But some also fear the consequences of coming out in the Catholic Church, whose hierarchy frames a gay life as a diversion from God’s ideal. Parts of church teaching call being gay “objectively disordered.”

The Chicago priest remembers wanting to speak from the pulpit when same-sex marriage became legal in California in 2008. But he talked himself out of it. “I thought: ‘Oh my gosh, if I talk about it, they’ll think I’m gay.’ ”

He is torn as he watches the spike in dioceses firing employees who marry someone of the same gender, but his instinct has been to defer to the church.

“I have a problem with Monday-morning quarterbacking.
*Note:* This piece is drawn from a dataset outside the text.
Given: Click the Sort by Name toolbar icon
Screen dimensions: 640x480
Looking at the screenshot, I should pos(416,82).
There’s always stuff you don’t know about why people are fired,” he said. It grates on him, though. “But where do you draw the line? There are all kinds of folks not in line on morality stuff.”

Priests who have come out — in some cases citing the need to confront anti-LGBT discrimination — say they have found scant support among other priests.
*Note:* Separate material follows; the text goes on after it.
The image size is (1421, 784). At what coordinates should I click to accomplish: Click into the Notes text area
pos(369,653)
“Parishioners were very supportive. Religious women were very supportive. One group that was silent were my brother priests. Gay as well as straight,” said the Rev. Fred Daley, a Syracuse, N.Y., priest who came out in 2004 after he was angered by people blaming gay priests for the global clergy sex abuse crisis. “In a sense, it was like I sort of broke the rules of the clerical club.”

The mixture of fealty to God and the church and concern about harming parishioners or their standing in the priesthood has led some gay priests to gauge each situation before opening up.
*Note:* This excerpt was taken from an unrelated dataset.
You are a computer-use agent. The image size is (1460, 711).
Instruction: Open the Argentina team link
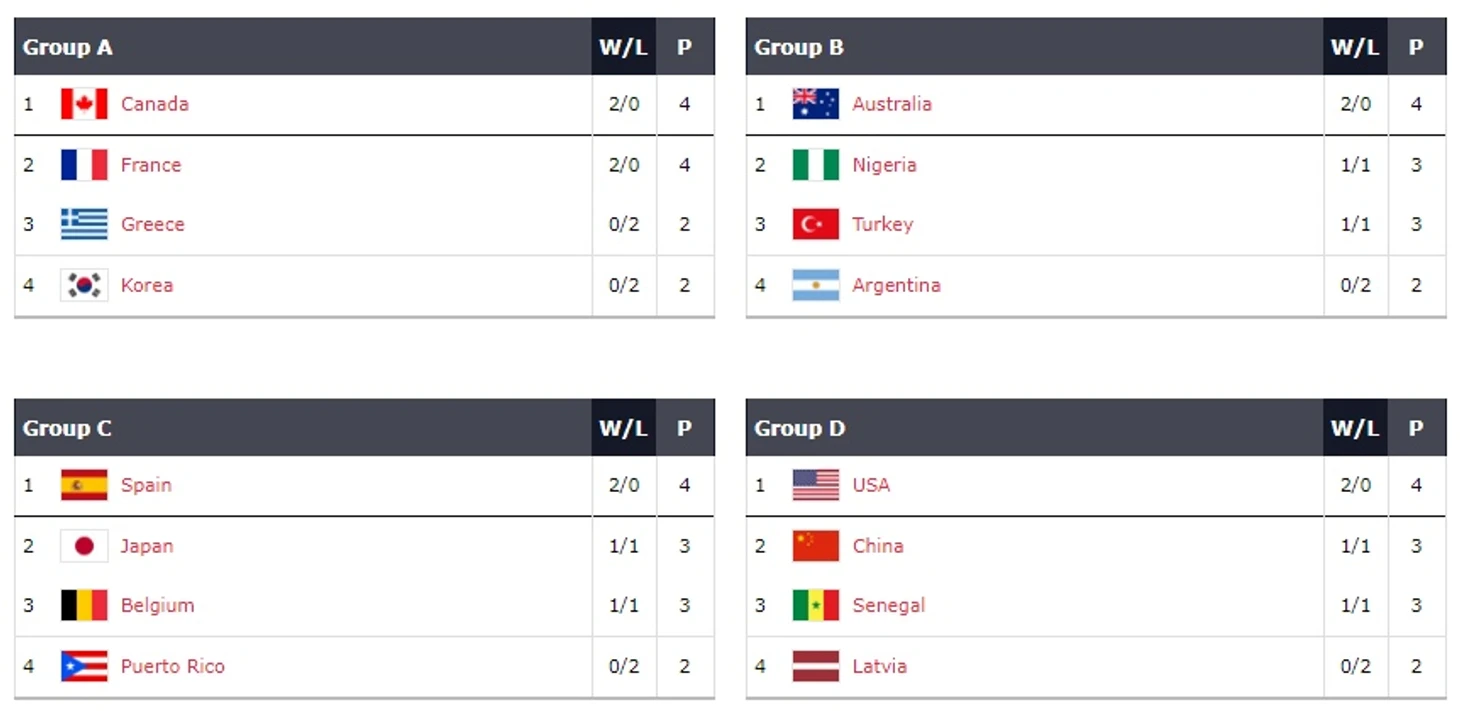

A New York priest says he comes out only in rare private circumstances, when counseling someone struggling to accept their homosexuality. “I’ve been in multiple situations where someone will say: ‘I’m a piece of s—.’ I’ll say: ‘Do I look like a piece of s— to you? God made me this way.’ ”

A Pennsylvania priest says he’s “quietly subversive,” speaking acceptingly of gay people but not to just anyone. Even the confessional is not a truly safe place for him to tell someone who is gay that it’s not a bad thing. “We have too much to lose. I’ve invested my life in this business.”

Priests’ views of the church’s handling of homosexuality are not uniform. Some blamed Catholicism for the decades it took them to accept themselves. Others credited their training and the help of other priests with their self-knowledge, saying homophobia in the non-church culture is the problem.

Even as the doctrine banning same-sex relationships has not changed, the church has varied its emphasis and message on the topic.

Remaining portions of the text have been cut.